··· Records for this task ···

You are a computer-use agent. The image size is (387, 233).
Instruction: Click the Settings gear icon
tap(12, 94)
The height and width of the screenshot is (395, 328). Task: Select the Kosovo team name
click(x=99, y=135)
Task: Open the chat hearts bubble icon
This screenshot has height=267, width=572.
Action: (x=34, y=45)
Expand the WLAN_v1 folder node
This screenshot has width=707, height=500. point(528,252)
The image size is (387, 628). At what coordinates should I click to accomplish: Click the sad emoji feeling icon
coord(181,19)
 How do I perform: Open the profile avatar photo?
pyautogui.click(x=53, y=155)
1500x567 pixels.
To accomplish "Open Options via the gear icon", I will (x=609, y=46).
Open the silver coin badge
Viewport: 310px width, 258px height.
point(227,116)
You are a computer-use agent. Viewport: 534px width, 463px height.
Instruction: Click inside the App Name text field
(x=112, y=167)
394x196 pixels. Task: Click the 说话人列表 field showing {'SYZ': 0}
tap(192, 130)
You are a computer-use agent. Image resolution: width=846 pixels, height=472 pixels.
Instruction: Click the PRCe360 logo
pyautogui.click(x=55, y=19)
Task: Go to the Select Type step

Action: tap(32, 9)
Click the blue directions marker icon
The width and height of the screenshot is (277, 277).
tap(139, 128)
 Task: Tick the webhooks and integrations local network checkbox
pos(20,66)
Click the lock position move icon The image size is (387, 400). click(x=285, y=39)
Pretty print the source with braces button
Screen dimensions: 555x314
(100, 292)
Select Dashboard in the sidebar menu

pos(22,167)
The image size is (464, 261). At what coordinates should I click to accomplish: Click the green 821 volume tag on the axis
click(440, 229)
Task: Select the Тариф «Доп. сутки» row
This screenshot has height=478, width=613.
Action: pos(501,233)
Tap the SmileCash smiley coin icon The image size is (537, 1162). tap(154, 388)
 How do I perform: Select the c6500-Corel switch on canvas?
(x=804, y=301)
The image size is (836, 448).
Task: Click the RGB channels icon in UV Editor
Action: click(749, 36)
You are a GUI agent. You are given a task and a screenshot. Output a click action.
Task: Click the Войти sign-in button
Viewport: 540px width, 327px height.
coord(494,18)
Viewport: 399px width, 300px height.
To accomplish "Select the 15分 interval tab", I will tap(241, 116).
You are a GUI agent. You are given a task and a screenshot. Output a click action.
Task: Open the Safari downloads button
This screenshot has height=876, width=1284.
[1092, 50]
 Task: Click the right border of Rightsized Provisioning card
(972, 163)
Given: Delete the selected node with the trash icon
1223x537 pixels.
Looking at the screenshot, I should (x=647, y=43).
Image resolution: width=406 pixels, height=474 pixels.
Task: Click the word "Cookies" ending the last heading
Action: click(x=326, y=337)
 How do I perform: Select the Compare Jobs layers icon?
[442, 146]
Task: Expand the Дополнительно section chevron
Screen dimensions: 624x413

···

Work item> From the first line through the last, repeat the entries exactly.

Finished exercise>
You are a computer-use agent. The image size is (387, 233).
Instruction: Click the Settings gear icon
tap(12, 94)
The height and width of the screenshot is (395, 328). Task: Select the Kosovo team name
click(x=99, y=135)
Task: Open the chat hearts bubble icon
This screenshot has height=267, width=572.
Action: (x=34, y=45)
Expand the WLAN_v1 folder node
This screenshot has width=707, height=500. point(528,252)
The image size is (387, 628). At what coordinates should I click to accomplish: Click the sad emoji feeling icon
coord(181,19)
 How do I perform: Open the profile avatar photo?
pyautogui.click(x=53, y=155)
1500x567 pixels.
To accomplish "Open Options via the gear icon", I will (x=609, y=46).
Open the silver coin badge
Viewport: 310px width, 258px height.
point(227,116)
You are a computer-use agent. Viewport: 534px width, 463px height.
Instruction: Click inside the App Name text field
(x=112, y=167)
394x196 pixels. Task: Click the 说话人列表 field showing {'SYZ': 0}
tap(192, 130)
You are a computer-use agent. Image resolution: width=846 pixels, height=472 pixels.
Instruction: Click the PRCe360 logo
pyautogui.click(x=55, y=19)
Task: Go to the Select Type step

Action: tap(32, 9)
Click the blue directions marker icon
The width and height of the screenshot is (277, 277).
tap(139, 128)
 Task: Tick the webhooks and integrations local network checkbox
pos(20,66)
Click the lock position move icon The image size is (387, 400). click(x=285, y=39)
Pretty print the source with braces button
Screen dimensions: 555x314
(100, 292)
Select Dashboard in the sidebar menu

pos(22,167)
The image size is (464, 261). At what coordinates should I click to accomplish: Click the green 821 volume tag on the axis
click(440, 229)
Task: Select the Тариф «Доп. сутки» row
This screenshot has height=478, width=613.
Action: pos(501,233)
Tap the SmileCash smiley coin icon The image size is (537, 1162). tap(154, 388)
 How do I perform: Select the c6500-Corel switch on canvas?
(x=804, y=301)
The image size is (836, 448).
Task: Click the RGB channels icon in UV Editor
Action: click(749, 36)
You are a GUI agent. You are given a task and a screenshot. Output a click action.
Task: Click the Войти sign-in button
Viewport: 540px width, 327px height.
coord(494,18)
Viewport: 399px width, 300px height.
To accomplish "Select the 15分 interval tab", I will tap(241, 116).
You are a GUI agent. You are given a task and a screenshot. Output a click action.
Task: Open the Safari downloads button
This screenshot has height=876, width=1284.
[1092, 50]
 Task: Click the right border of Rightsized Provisioning card
(972, 163)
Given: Delete the selected node with the trash icon
1223x537 pixels.
Looking at the screenshot, I should (x=647, y=43).
Image resolution: width=406 pixels, height=474 pixels.
Task: Click the word "Cookies" ending the last heading
Action: click(x=326, y=337)
 How do I perform: Select the Compare Jobs layers icon?
[442, 146]
Task: Expand the Дополнительно section chevron
Screen dimensions: 624x413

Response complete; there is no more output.